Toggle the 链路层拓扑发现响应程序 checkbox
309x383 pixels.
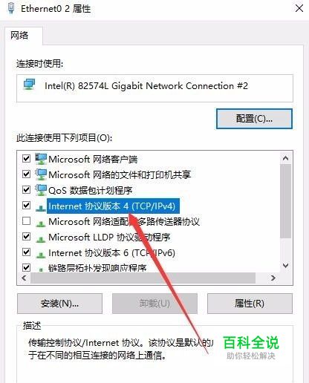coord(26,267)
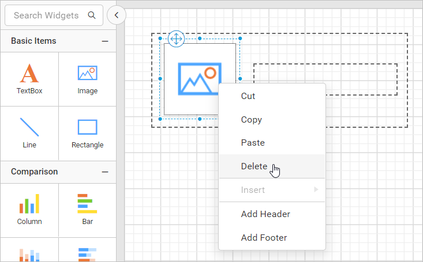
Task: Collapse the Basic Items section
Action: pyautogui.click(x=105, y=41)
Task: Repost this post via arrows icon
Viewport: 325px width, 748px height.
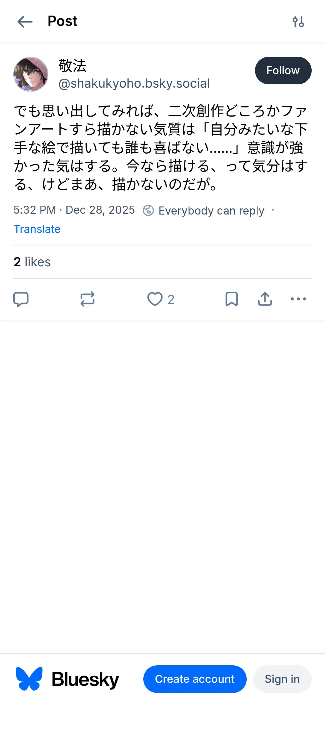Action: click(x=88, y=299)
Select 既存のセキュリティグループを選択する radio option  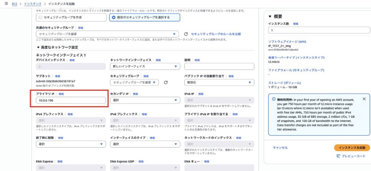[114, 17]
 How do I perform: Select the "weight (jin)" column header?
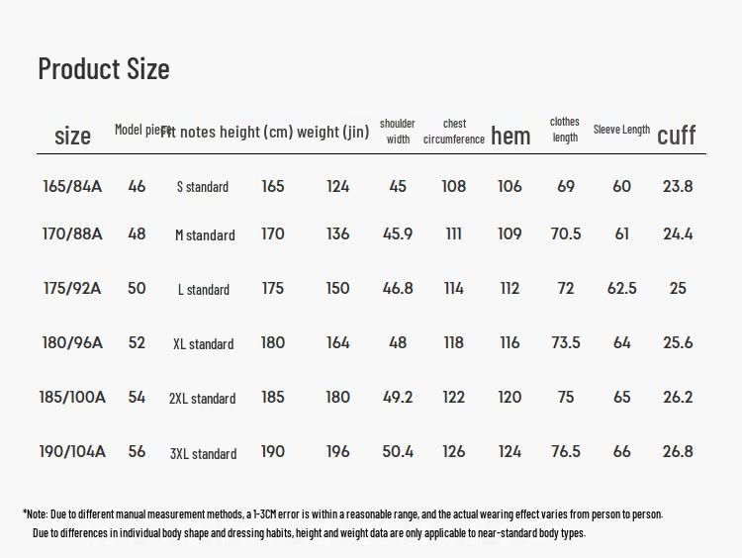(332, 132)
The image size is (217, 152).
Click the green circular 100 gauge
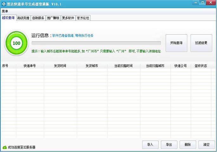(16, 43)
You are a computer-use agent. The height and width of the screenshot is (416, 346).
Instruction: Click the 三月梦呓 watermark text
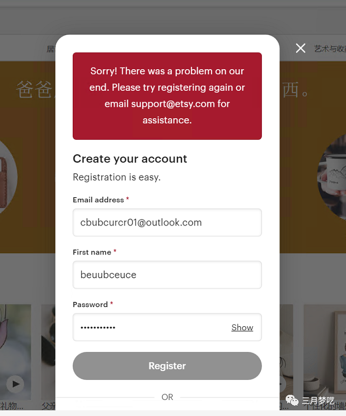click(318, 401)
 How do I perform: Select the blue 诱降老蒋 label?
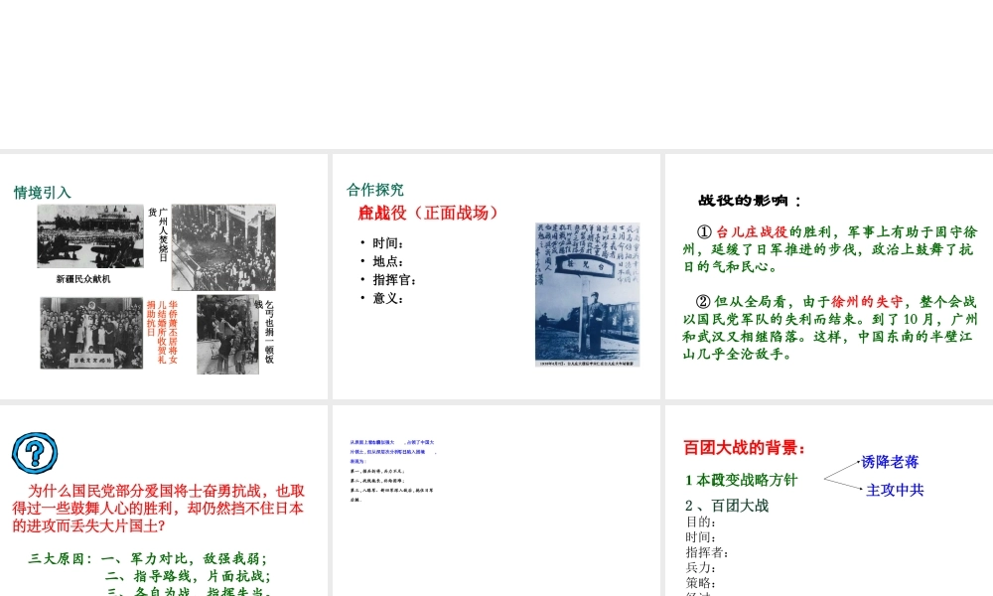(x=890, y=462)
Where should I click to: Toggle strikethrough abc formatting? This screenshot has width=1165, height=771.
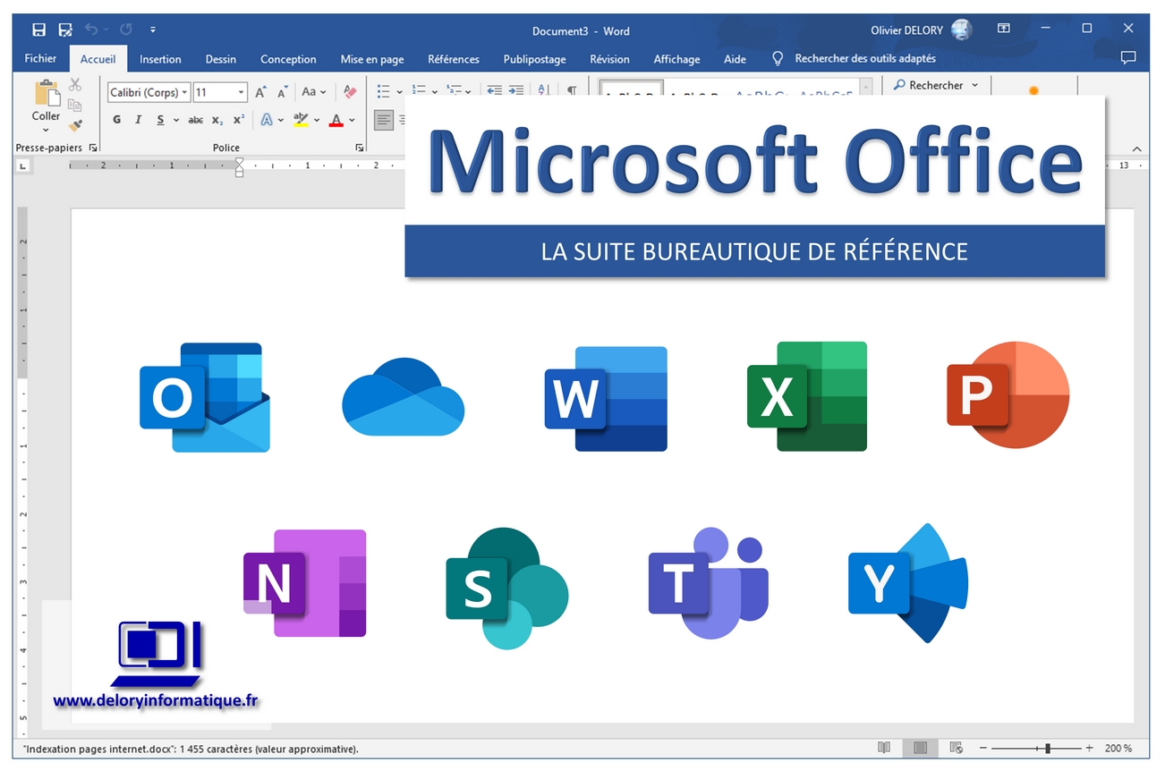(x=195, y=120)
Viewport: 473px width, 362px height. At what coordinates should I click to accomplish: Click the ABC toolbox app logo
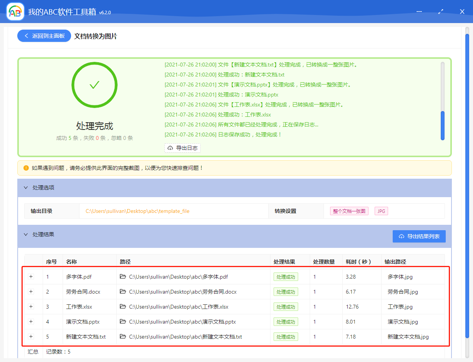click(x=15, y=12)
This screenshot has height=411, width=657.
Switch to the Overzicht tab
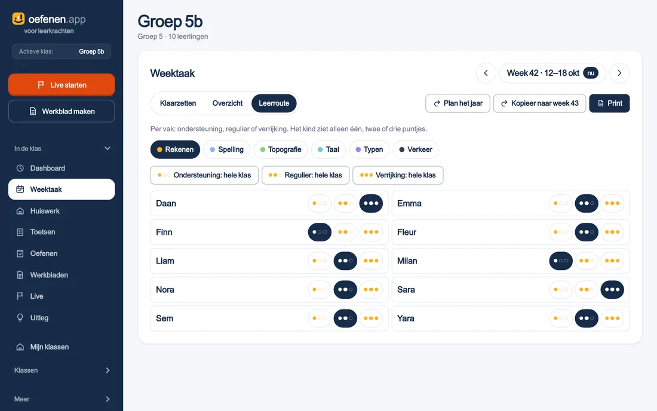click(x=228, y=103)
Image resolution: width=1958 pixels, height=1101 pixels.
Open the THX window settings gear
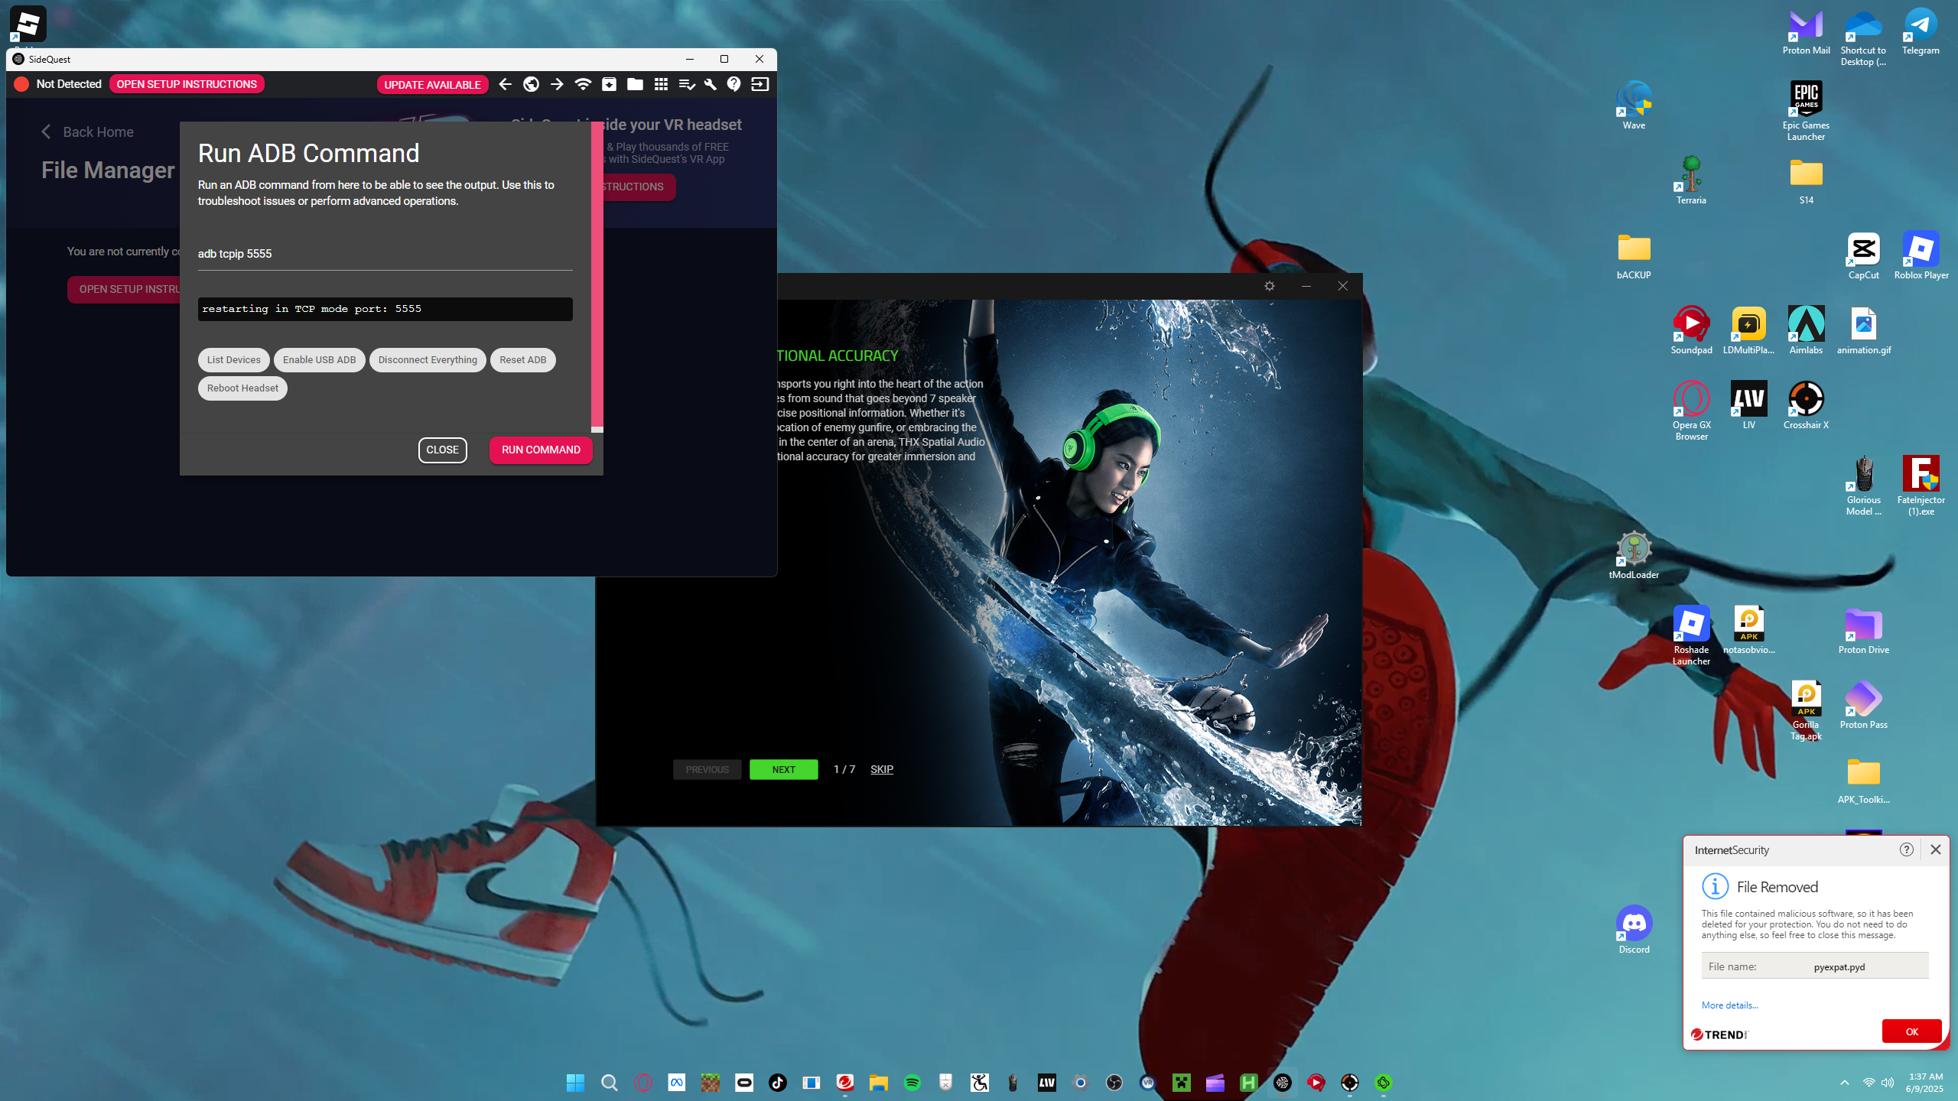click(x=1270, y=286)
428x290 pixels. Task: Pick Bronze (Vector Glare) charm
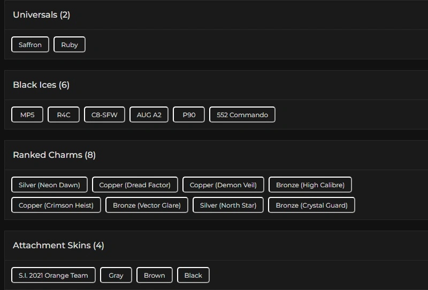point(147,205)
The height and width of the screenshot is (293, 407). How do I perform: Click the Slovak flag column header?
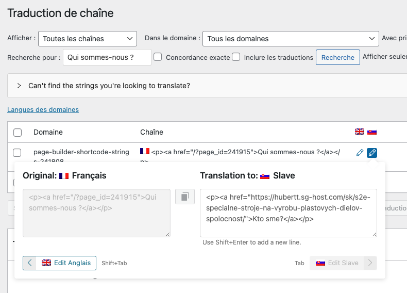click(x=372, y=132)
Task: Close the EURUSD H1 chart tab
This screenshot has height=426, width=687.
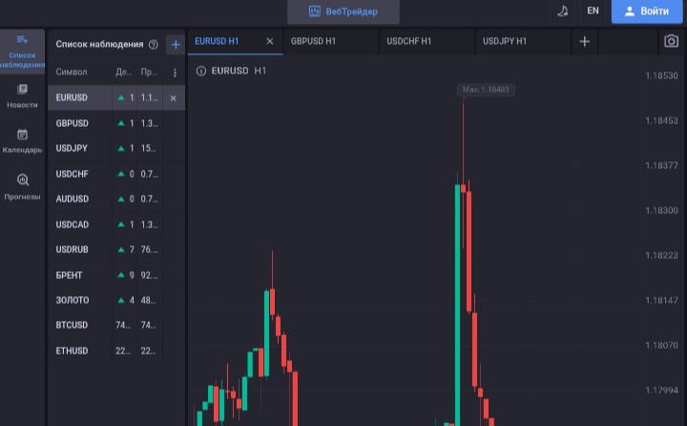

WORK TO BE COMPLETED: Give again, word for word, the lines from the one containing "This screenshot has height=411, width=657." through the last line of the entries, with pictures omitted and nothing added.

ANSWER FOR THIS EXERCISE:
This screenshot has height=411, width=657.
Switch to the Overzicht tab
click(x=228, y=103)
Image resolution: width=1958 pixels, height=1101 pixels.
Open the THX window settings gear
click(x=1270, y=286)
428x290 pixels. Task: Pick Bronze (Vector Glare) charm
point(147,205)
The height and width of the screenshot is (293, 407). How do I perform: Click the Slovak flag column header?
click(x=372, y=132)
Task: Close the EURUSD H1 chart tab
This screenshot has height=426, width=687.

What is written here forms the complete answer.